In the area of motor vehicle crashes, there are characteristics that make for a greater risk of PTSD or related psychological symptoms, including:

  1. The event is completely out of the individual’s control, much like an unprovoked and completely unexpected physical attack.
  1. The event causing the traumatic injury involves feelings of helplessness and fear; the victim was unable to do anything to avoid or prevent it.
  1. Phobias.  Fear of driving or fear of the traumatic event’s location.
  1. Injuries can be very painful.  PTSD has been associated not only with the physical trauma of a violent event, but also arising from intense pain experienced by the patient separate from the traumatic event itself.  Prolonged and severe pain experienced immediately after a traumatic injury, but before the intervention of care, can be the traumatic experience itself leading to PTSD symptoms.
  1. Cognitive disorders can increase PTSD symptoms. Cognitive disorders following trauma are often not diagnosed early on.  This can have a very negative psychological impact on those who experience further fear, anxiety, or depression because real symptoms are not believed or validated by the treatment provider.  This can lead to the exacerbation of PTSD symptoms.

Treatment of PTSD

The most successful treatment for PTSD has been the use of cognitive-behavioral therapy, often in conjunction with medication. (5)  The medications Sertraline (Zoloft) and Paroxetine (Paxil) are Selective Serotonin Re-uptake inhibitors (SSRI) that are the first medications to have received FDA approval as indicated treatments for PTSD. (5)   In addition to cognitive-behavioral therapy and medications, group therapy is also frequently used for mildly to moderately affected PTSD patients.  (5)  In the group setting, the PTSD patient can discuss traumatic memories, PTSD symptoms, and functional deficits with others who have had similar experiences. This approach has been most successful with war Veterans, rape/incest victims, and natural disaster survivors. (5)

PTSD and Traumatic Brain Injury

PTSD and Traumatic Brain Injury (TBI) have several symptoms in common.  Among these are irritability, concentration deficits, amnesia for the causal event, reduced cognitive processing ability, and sleeping disturbances.  The overlap of symptoms of PTSD with traumatic brain injury can make diagnosing more challenging for a healthcare professional not well versed in both conditions. (6)

Treatments for PTSD, TBI and other co-morbidities are typically symptom-focused and evidence based.  For example, early data shows that the treatments that have worked well in Veterans with PTSD alone, such as cognitive processing therapy, prolonged exposure or SSRI’s, can also work well for Veterans who have suffered a mild traumatic brain injury as well as emotional trauma.  (7)  Memory aids can also be useful in this population.  Patients can also benefit from occupational rehabilitation and case management, depending on the severity of their injuries.

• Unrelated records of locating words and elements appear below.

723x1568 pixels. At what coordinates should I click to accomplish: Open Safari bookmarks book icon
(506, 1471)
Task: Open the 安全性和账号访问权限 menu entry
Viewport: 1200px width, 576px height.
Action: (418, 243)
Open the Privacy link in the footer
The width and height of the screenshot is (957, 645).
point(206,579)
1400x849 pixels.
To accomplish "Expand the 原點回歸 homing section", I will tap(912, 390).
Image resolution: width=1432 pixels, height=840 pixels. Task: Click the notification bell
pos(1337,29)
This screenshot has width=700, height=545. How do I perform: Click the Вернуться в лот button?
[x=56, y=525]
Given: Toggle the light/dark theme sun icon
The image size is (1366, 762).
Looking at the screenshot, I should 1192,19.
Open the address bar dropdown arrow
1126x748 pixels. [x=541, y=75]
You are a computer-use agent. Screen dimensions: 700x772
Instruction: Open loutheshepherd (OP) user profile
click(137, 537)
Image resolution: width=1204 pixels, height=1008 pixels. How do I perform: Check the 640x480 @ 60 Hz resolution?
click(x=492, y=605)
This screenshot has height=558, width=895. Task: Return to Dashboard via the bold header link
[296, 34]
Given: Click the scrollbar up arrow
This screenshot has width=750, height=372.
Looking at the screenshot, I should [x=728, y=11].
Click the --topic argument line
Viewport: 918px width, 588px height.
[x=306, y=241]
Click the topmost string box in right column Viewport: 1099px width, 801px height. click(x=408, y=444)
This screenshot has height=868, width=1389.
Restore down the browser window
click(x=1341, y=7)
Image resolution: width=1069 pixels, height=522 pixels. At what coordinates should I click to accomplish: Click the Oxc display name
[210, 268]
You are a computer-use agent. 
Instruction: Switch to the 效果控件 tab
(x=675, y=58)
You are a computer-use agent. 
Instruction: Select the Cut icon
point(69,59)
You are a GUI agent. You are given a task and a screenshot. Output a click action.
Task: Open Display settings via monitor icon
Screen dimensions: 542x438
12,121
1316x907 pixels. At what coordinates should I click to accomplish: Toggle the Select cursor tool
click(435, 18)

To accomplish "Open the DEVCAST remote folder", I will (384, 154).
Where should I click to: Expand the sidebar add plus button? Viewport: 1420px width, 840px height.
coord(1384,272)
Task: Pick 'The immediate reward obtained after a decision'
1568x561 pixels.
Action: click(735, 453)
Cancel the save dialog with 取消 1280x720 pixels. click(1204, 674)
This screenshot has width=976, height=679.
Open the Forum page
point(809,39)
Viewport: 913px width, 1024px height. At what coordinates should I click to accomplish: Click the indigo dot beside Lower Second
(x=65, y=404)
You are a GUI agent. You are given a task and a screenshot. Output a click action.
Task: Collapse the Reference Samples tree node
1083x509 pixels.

Patient should be referred to consultants, such as neurologists, neuropsychologists, and substance abuse or other specialized treatment as needed. (7)



  1. American Psychiatric Association. (2000). Diagnostic and statistical manual of mental disorders (4th ed., text rev.). Washington, DC: Liebowitz, Michael R, Barlow, David H., Ballenger, James C., Davidson, Johnathan, Foa, Edna, Fyer, Abby.
  2. Gradus, Jaimie L. Epidemiology of PTSD, National Center for PTSD.
  3. The History of Post Traumatic Stress Disorder,
  4. U.S. Department of Health and Human Services. Mental Health: A Report of the Surgeon General—Executive Summary. Rockville, MD: U.S. Department of Health and Human Services, Substance Abuse and Mental Health Services Administration, Center for Mental Health Services, National Institutes of Health, National Institute of Mental Health, 1999.
  5. Friedman, Matthew J.  PTSD History and Overview, National Center for PTSD.
  6. Glaesser, al. (2004).  Posttraumatic Stress Disorder in patients with traumatic brain injury.  BMC Psychiatry. 2004; 4: 5.)
  7. Summerall, E. Lanier.  Traumatic Brain Injury and PTSD, National Center for PTSD.